Полчаса спустя она шла обратно той же дорогой, что раньше. На этот раз несла мешок на плечах и ступала медленным шагом. Несла муку, из которой должна была испечь калачи и хлеб для рекрута, а также другие вещи, которые в последнюю минуту по её настоянию передала встревоженная мать.

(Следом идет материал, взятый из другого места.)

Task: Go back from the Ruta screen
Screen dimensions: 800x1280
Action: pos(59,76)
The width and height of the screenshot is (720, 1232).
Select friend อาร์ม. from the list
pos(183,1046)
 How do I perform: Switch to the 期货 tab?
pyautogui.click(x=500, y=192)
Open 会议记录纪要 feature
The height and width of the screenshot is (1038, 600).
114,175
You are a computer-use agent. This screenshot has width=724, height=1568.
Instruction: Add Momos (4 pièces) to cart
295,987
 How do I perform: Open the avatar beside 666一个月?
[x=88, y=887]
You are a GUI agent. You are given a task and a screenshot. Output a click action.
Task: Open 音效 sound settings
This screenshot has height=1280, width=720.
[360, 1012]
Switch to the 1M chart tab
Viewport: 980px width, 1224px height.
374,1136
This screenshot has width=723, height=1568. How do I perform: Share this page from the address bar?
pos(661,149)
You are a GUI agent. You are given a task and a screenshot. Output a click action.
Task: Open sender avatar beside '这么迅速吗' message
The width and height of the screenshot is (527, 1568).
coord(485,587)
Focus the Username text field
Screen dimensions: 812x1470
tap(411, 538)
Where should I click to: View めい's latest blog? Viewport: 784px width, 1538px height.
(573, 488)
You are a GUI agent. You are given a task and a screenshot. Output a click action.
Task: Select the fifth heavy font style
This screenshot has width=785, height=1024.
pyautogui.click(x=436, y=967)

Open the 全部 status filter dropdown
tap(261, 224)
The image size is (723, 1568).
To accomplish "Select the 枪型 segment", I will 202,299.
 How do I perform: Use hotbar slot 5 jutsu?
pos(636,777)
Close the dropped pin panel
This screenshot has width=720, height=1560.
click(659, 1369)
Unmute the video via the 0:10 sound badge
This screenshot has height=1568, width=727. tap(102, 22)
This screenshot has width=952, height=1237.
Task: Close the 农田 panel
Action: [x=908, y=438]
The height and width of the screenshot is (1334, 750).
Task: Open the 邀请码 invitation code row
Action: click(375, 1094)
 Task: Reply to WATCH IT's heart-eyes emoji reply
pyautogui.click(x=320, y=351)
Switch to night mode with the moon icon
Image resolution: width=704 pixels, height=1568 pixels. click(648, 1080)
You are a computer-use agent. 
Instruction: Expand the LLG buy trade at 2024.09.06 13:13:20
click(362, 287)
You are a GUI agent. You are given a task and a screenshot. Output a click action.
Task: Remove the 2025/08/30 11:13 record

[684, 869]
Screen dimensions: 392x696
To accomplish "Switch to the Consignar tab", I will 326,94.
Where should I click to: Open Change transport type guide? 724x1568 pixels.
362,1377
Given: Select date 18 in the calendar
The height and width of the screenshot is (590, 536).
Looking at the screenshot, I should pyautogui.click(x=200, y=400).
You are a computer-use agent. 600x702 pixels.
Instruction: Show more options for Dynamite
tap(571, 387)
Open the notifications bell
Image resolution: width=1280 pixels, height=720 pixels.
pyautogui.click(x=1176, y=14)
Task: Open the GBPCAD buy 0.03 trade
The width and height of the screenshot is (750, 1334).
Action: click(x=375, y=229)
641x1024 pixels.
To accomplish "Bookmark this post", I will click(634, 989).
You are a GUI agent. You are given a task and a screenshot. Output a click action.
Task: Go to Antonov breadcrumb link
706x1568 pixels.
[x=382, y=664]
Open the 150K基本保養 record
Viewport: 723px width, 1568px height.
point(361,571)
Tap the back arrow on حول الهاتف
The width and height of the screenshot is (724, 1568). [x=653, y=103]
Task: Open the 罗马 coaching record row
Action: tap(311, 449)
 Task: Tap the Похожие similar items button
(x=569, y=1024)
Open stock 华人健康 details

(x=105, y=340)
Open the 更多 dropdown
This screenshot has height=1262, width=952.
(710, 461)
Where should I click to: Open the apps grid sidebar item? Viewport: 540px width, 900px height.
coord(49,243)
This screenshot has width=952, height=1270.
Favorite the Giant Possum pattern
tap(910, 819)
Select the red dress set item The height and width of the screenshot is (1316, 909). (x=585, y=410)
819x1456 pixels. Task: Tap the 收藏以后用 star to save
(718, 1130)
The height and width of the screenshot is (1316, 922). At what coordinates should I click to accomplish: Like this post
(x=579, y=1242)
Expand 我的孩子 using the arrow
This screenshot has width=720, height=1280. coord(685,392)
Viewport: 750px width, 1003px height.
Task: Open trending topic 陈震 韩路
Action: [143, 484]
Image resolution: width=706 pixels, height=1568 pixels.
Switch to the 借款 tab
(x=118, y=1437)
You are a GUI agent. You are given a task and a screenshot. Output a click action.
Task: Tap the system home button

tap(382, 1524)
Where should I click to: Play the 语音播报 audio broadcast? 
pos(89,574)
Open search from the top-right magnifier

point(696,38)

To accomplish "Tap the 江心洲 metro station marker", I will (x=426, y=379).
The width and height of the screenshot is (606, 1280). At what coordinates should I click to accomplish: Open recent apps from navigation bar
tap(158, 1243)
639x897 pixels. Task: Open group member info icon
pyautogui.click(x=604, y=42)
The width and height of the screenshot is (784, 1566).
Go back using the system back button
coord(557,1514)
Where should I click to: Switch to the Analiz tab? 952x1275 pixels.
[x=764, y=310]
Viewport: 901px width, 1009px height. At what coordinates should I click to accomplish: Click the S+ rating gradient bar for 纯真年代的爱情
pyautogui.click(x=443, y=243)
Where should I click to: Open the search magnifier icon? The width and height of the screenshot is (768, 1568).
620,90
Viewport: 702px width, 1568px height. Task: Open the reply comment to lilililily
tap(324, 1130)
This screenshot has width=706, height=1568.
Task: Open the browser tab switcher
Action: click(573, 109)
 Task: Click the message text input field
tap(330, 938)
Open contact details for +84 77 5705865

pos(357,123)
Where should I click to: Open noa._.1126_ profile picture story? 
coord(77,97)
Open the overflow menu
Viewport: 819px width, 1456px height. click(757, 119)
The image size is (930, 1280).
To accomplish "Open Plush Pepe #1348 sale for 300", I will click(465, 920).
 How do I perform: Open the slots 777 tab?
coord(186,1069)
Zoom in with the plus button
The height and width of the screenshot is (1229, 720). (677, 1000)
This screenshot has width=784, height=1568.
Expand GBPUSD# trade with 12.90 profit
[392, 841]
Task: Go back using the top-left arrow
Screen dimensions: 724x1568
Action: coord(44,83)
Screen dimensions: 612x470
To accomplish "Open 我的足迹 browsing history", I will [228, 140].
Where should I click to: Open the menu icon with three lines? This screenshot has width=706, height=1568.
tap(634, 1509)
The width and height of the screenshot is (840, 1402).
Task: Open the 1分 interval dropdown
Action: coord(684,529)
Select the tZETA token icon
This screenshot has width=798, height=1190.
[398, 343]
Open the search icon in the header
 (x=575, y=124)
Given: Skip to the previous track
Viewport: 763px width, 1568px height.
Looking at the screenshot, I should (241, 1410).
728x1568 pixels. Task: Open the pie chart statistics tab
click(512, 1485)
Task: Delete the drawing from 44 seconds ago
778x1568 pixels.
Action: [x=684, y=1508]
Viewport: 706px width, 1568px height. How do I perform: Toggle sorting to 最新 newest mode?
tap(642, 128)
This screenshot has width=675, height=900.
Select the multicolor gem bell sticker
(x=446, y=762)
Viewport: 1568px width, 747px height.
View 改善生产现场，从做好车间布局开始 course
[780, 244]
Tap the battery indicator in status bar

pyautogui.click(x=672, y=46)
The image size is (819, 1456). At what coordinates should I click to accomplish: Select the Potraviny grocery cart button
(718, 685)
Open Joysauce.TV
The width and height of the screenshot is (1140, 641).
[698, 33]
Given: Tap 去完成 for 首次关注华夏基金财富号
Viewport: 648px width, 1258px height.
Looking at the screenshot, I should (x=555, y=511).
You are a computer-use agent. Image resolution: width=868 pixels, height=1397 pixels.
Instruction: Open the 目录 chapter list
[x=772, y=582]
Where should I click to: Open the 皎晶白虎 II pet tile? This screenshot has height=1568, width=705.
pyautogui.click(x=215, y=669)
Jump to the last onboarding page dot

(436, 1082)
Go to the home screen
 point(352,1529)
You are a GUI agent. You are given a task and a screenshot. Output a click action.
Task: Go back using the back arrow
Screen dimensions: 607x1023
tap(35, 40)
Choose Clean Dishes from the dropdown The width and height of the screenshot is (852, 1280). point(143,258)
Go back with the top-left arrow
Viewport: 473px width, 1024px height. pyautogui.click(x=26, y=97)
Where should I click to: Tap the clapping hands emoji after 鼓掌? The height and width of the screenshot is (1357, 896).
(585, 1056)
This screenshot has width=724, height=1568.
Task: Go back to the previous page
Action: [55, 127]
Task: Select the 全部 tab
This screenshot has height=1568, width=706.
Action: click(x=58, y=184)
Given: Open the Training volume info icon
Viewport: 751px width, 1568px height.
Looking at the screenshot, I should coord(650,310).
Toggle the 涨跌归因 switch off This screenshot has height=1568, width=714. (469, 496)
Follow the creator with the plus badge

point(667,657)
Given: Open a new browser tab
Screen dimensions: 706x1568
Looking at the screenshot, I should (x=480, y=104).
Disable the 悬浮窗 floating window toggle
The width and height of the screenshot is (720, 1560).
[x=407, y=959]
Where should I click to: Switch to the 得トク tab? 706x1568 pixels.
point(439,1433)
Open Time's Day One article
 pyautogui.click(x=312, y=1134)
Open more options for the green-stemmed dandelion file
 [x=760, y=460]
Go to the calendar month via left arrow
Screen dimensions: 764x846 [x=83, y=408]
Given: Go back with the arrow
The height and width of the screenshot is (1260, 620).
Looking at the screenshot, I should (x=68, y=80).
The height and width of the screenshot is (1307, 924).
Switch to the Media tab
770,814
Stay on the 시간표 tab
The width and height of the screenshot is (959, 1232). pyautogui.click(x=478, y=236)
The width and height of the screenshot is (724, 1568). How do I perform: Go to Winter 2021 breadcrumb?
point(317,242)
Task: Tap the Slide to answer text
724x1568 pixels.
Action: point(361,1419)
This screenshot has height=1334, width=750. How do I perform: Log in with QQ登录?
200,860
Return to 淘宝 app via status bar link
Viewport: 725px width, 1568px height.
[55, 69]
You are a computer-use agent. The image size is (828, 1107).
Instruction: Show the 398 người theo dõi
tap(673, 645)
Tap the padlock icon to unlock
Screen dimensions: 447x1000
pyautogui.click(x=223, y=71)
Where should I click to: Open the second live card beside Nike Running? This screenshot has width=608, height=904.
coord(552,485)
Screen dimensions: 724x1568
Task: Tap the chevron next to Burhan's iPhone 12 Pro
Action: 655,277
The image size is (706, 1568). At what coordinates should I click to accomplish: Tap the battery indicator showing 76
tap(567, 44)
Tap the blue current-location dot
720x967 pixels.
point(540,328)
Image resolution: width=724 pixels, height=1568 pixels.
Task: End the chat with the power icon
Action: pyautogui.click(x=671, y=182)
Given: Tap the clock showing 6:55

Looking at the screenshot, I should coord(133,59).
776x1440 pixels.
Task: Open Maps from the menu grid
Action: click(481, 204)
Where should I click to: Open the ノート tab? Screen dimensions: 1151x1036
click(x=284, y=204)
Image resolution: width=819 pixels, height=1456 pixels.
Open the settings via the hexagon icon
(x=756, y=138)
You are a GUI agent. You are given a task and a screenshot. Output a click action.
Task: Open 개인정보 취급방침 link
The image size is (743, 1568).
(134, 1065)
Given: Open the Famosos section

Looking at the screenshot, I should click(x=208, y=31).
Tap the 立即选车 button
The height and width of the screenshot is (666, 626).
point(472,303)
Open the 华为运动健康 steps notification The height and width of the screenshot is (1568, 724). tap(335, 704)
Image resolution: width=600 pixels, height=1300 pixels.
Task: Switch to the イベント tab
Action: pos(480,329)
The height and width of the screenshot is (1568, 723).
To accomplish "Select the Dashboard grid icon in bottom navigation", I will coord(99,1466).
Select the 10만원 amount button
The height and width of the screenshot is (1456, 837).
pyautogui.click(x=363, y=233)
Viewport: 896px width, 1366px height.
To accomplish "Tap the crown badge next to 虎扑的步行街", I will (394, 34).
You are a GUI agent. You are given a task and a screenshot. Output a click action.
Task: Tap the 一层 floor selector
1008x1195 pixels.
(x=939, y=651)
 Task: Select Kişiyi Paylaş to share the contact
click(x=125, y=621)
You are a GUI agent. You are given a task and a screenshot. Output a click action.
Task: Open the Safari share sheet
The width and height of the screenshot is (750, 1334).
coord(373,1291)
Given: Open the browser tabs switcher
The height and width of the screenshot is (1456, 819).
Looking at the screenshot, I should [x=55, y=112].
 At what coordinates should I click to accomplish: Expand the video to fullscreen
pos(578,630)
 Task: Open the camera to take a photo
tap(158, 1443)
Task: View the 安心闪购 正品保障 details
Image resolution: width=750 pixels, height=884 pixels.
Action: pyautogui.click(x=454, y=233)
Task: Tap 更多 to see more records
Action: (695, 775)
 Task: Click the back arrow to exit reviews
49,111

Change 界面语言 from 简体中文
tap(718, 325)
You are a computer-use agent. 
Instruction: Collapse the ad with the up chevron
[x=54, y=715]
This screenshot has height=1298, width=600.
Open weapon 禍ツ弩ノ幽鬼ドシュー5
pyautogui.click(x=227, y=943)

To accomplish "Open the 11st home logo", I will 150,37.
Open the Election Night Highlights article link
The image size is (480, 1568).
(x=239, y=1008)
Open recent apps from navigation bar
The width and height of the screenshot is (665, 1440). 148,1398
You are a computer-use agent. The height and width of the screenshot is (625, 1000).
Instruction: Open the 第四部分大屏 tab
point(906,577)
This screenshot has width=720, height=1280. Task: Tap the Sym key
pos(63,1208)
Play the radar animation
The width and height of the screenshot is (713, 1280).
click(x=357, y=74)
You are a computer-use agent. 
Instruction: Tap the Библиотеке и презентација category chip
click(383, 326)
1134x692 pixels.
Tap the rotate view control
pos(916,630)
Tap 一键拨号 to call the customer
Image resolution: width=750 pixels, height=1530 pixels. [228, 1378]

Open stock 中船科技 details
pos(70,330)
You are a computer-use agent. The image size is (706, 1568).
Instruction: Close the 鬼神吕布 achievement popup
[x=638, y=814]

С чёрного осунувшегося лица светились довольные чёрные глаза. Радовалась добыче, думая: "Испеку ему два маленьких калача и два каравайчика хлеба, а остальным поделюсь. Что парню повредит, если я себе всего понемножку возьму? Была бы у всех такая беда, как у него! Гей, гей! Отец каждую неделю бегает, а мать день и ночь за него помнит. За меня кто печётся? Этот туман?" Её уста искривились в горьком презрении. "Если бы я сама не заработала и не добыла, то хоть подыхай с голоду! Тут есть откуда брать! Они имеют больше, чем я! Была бы им всем такая обида, как от меня! Кто им так всё хорошо сделает, как я? А мой труд ничего не стоит? А то, что я иду? Гей, боже, боже!" — глубоко вздохнула и, подбросив свёрнутый в руках мешок удобнее на плечо, зашагала к своей хате, что стояла под большим, теперь мёртвым лесом, и направилась к единственной цели своей жизни.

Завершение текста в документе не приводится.